--- Problem to solve ---
Return, word for word, the line that contains "Given: Click the" and every line after it through the end of the records.

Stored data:
▼

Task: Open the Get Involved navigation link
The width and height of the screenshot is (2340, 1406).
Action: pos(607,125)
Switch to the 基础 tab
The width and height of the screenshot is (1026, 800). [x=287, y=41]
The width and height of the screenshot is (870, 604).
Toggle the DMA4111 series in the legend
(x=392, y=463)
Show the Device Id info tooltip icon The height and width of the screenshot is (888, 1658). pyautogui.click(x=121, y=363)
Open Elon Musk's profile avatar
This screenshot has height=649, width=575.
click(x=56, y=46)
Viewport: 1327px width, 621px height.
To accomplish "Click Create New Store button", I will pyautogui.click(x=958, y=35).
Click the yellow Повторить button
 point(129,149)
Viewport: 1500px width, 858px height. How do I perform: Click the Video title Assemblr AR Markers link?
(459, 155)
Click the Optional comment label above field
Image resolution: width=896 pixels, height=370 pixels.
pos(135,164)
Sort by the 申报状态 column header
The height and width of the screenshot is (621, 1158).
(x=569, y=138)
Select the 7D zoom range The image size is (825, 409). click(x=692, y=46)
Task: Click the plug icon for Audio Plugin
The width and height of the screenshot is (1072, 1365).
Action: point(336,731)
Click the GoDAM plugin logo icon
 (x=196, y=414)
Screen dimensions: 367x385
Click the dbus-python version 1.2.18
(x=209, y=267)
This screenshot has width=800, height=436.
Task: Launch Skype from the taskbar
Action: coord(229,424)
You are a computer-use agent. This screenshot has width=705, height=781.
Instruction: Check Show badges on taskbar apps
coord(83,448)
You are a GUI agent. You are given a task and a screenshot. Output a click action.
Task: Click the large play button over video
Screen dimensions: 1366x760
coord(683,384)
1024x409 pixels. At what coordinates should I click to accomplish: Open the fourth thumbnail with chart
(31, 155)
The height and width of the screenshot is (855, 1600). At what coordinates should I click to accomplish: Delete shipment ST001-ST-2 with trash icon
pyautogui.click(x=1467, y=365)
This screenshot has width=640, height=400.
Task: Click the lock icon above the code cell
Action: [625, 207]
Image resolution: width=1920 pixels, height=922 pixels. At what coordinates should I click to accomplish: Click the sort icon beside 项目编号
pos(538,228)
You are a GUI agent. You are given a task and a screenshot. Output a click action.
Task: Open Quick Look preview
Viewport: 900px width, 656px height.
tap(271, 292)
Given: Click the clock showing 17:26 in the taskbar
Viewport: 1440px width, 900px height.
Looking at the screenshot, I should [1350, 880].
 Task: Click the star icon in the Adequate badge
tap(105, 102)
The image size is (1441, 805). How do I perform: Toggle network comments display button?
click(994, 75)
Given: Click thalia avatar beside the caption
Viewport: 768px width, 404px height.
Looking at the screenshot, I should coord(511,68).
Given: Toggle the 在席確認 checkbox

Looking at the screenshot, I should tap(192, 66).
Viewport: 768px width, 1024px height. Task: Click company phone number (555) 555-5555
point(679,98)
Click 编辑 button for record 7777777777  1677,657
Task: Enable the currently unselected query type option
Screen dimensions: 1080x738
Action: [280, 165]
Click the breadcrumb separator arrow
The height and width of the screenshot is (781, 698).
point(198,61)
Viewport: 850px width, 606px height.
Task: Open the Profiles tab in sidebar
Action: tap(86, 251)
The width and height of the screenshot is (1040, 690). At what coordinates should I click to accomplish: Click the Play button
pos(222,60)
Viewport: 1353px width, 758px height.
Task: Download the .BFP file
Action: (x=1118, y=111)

▲

--- Output for this exercise ---
Given: Click the clock showing 17:26 in the taskbar
Viewport: 1440px width, 900px height.
Looking at the screenshot, I should [1350, 880].
 Task: Click the star icon in the Adequate badge
tap(105, 102)
The image size is (1441, 805). How do I perform: Toggle network comments display button?
click(994, 75)
Given: Click thalia avatar beside the caption
Viewport: 768px width, 404px height.
Looking at the screenshot, I should coord(511,68).
Given: Toggle the 在席確認 checkbox

Looking at the screenshot, I should tap(192, 66).
Viewport: 768px width, 1024px height. Task: Click company phone number (555) 555-5555
point(679,98)
Click 编辑 button for record 7777777777  1677,657
Task: Enable the currently unselected query type option
Screen dimensions: 1080x738
Action: [280, 165]
Click the breadcrumb separator arrow
The height and width of the screenshot is (781, 698).
point(198,61)
Viewport: 850px width, 606px height.
Task: Open the Profiles tab in sidebar
Action: tap(86, 251)
The width and height of the screenshot is (1040, 690). At what coordinates should I click to accomplish: Click the Play button
pos(222,60)
Viewport: 1353px width, 758px height.
Task: Download the .BFP file
Action: (x=1118, y=111)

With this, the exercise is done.